Dr. Tann, a professor at the University of Sunderland, had been clocked by speed camera traveling 42 mph. But Tann held a technological trump card: using a mobile phone, Tann was able to transfer GPS data - including travel speed - to a computer for record.

(Click through to read how the device works.)

Dr. Tann's invention showed he drove no faster than 29.18 mph, and armed with his data, he went to fight the ticket. It paid off, as all charges - which would have fined Tann and marred his driving record - have been dropped.

The device can supposedly locate a phone within an accuracy range between one-half to five meters, making it somewhat more accurate than a speed camera. Initially designed for government applications, Dr. Tann plans to market the tracker to consumers by the end of this year.

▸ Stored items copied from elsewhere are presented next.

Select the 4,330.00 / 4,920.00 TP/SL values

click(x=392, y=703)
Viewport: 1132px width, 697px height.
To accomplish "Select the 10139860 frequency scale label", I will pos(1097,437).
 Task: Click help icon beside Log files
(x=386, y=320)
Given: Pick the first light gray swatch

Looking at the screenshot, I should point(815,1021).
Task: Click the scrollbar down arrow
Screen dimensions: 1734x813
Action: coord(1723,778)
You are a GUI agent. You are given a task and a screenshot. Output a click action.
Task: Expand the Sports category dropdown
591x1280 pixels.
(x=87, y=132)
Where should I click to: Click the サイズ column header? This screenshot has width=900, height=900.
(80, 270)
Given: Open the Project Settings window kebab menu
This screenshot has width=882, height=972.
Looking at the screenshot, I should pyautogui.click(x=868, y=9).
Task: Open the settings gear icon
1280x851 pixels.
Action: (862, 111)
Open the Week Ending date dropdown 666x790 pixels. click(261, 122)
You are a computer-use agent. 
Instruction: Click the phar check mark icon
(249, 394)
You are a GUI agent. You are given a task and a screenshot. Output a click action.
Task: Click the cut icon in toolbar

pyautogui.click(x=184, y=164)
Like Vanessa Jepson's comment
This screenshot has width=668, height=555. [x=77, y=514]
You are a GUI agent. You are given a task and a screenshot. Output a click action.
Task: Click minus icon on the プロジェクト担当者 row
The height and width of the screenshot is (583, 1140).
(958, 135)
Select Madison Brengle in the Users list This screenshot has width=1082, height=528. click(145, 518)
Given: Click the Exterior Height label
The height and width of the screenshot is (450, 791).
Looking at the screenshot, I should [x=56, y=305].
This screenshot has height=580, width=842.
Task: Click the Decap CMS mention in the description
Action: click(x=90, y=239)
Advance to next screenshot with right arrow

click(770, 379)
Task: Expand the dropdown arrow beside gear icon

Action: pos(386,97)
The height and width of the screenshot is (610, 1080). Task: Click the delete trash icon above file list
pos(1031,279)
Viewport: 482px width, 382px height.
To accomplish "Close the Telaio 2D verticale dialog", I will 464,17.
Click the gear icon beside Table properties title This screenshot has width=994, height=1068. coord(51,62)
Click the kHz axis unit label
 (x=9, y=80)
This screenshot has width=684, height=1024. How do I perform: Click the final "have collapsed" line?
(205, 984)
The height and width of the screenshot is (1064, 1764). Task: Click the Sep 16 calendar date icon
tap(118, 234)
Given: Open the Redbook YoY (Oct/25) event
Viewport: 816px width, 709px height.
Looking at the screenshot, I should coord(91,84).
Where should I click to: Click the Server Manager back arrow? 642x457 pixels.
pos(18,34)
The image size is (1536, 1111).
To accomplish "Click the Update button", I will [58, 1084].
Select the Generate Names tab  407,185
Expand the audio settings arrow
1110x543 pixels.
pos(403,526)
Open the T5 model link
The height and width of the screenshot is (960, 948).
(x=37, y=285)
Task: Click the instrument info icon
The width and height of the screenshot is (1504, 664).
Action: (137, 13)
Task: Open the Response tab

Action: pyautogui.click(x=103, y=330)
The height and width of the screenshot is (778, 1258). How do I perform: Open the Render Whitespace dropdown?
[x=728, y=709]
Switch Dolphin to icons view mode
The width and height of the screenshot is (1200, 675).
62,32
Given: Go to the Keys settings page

+ WhatCar: Inventor beats Speeding Charge

Comments

David B

Wouldn't work for me, as it would just prove I'm guilty. (lol)

john

It just proves that the technology is there to line the pockets of those who sell the technology. The accuracy is assumed to be indisputable, there for no one really tests the system and just pays the fine.

dante

If there's a market for this, it would point to an uncomfrtably high incidence of false ticketing. Makes me think these are set to do it on purpose with the burden of proof on the 'offender'. Sounds like extortion.

JN

Speed cameras, radar and laser speed detection are for one thing and one thing only, Revenue. All other "reasons" are just after the fact justifications made up by the users (government). If it has a benificial side effect, like slowing down traffic, great.

Foris

Wow, that's a huge discrepancy, being clocked by the speed camera at 42, when his actual speed was 29. If this was anything else (aircraft for example!...) the dodgy units would be grounded until the problems were sorted out.

Somehow, the authorities' response seems just a little too "Yes, Minister" - er, the operating officer has now retired, and we need to retrain officers... Yeah, right.

J. Mills

Good for him, England really seems to be out of control with all of it's traffic enforcements, glad I don't live there.

gino

England, with over a gazillion cameras, has long since become '1984' and well beyond--a spy state.

But the radar, lazer, speed-camera operations anywhere are as noted--revenue raisers and nothing else.